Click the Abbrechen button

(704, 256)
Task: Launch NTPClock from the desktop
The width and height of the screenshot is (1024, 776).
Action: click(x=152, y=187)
= = = = = = =
#### What you are asked to do:
Copy the entire listing above, line for line, exactly.

#### Exercise response:
Click the Abbrechen button

(704, 256)
Task: Launch NTPClock from the desktop
The width and height of the screenshot is (1024, 776).
Action: click(x=152, y=187)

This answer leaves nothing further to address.